AVAILABLE DATA
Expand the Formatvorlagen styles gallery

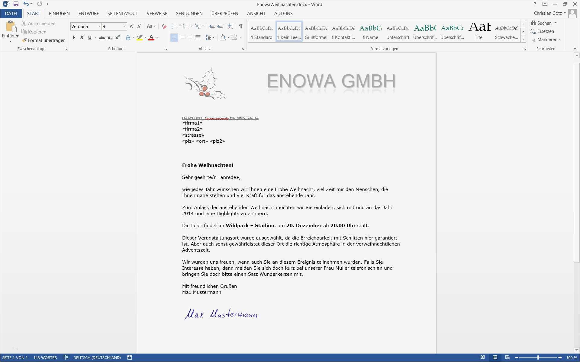(523, 39)
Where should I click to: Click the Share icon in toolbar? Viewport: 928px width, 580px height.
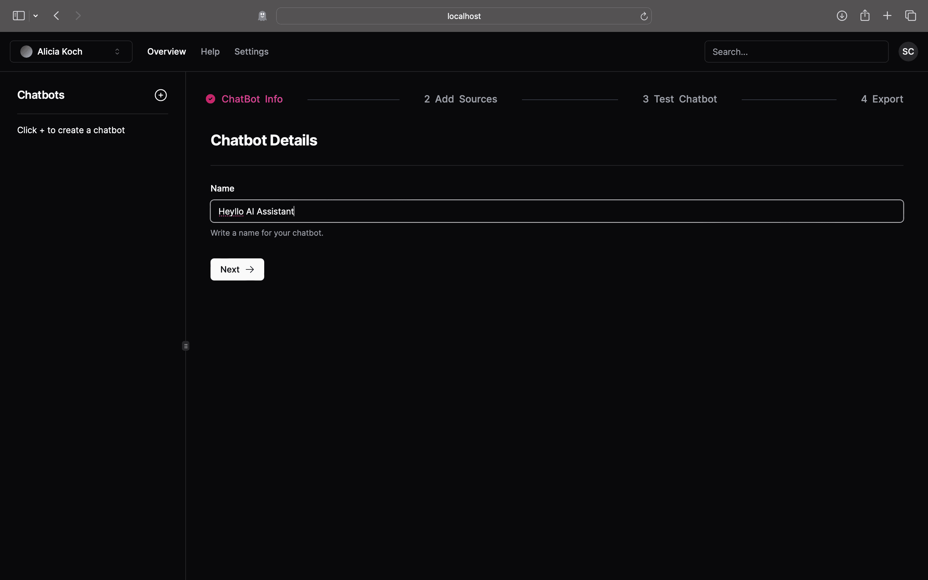[865, 16]
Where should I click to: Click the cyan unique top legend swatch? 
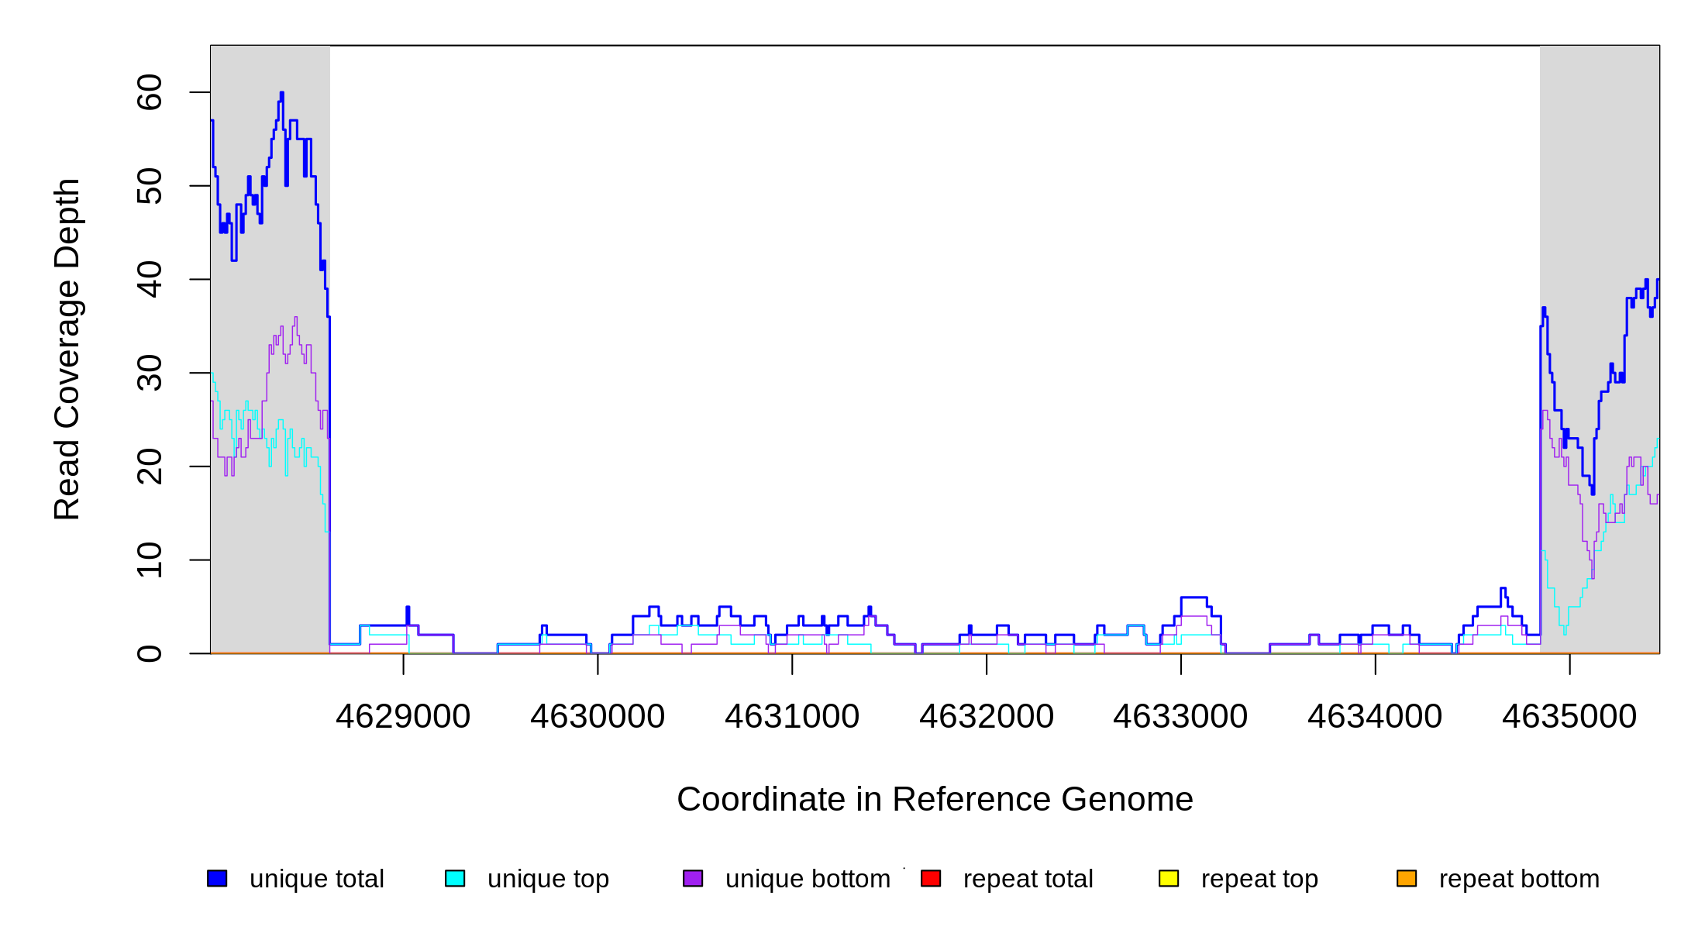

PROBLEM TO SOLVE
Quote each line of the listing exactly, but leave the pictures out.

EXERCISE RESPONSE
Expand the Formatvorlagen styles gallery

(523, 39)
Where should I click to: Click the Share icon in toolbar? Viewport: 928px width, 580px height.
[865, 16]
Where should I click to: Click the cyan unique top legend swatch? 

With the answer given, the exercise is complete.